Soirée qui jaser sur le parvis, évoquer nos plus intenses souvenirs gravés dans cette "Messe" qui fit réagir et danser toute génération sur ses rythmes fulgurants, ébouriffants, électrisant, survoltés
Eh oui, la musique électro acoustique vaut bien une messe et pas encore un requiem!


Quatuor Diotima: "Sombras": suite de la Monographie d'Alberto Posadas: quand sonne leurre.


C'est "Le livre des leurres" de Cioran qui inspire en 2010, le compositeur espagnol dont le festival Musica présente une rétrospective, introspective.Tentation des ombres, ce spectacle convoque mise en scène et musique pour dévoiler littéralement le sens de l'oeuvre, donnée ici dans son intégralité.
Avec la soprano Sarah Maria Sun et le clarinettiste Carl Rosman
Ombres portée, en portées, emportées
Contrastes, modulations, repli, retenue: le démarrage de la pièce, en trombe, toute de fougue et de glissements progressif du son sur les quatre instruments à cordes.Musique vibrante, en vagues successives. Ceci demande une dextérité, fille de virtuosité étonnante: la musique fait rare, envahit, d'une extrême virulence, obstinée, entêtée, pugnace dans ces retours et rythmes redondants.
Soudain, une voix se fait entendre de derrière les 7 panneaux blanc, agrémentés de lampes de chevet très cosy;voix en écho aux cordes: irruption, intrusion délicate et discrète avec une multitude de variation de son très aigus
La silhouette gracile de la chanteuse, gainée d'une robe à fourreau noire en fait un pilier des anges, support et soutien de la musique, maintien fort et assuré de cet édifice architectonique impénétrable.
Comme un chapiteau, au chœur du quatuor, sa voix, ses "cordes vocales" ajoutent au registre de celles des instruments: cristalline, angevine, pleine de finesse, de délicatesse.
Les graves reprennent le dessus et sa voix avant de s'effacer, de disparaître, tisse de longues tenues suraiguës.

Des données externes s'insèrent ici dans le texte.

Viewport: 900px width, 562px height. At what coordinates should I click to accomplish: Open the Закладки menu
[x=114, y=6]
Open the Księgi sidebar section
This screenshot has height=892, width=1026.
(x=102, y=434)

Un solo de violoncelle en contrepoint.La voix se perd, se meurt au profit de la clarinette qui fait une entrée remarquée.Elle lui tient tête encore, la double, ils respirent et jouent ensemble: dialogue, duo; les cordes cessent de pleuvoir; deux anges musiciens troublants, s'exposent: pilier et chapiteau d'une musique savante et virtuose.Saxophone quasi free pour la laisser sortir de scène, telle la muse Echo qui se désincarne
Souffle, vent rugissant, cordes à nouveaux en osmose Et la pièce de se clore sur un univers d'ombres discrètement quittant la scène comme une tribu d'ectoplasmes silencieux, apaisés.
La salle de la Bourse résonne encore quand le public nombreux, ovationne le compositeur, présent, attentif et reconnaissant au groupe Diotima pour cette prestation virtuose: performance qui tient en haleine plus d'une heure durant.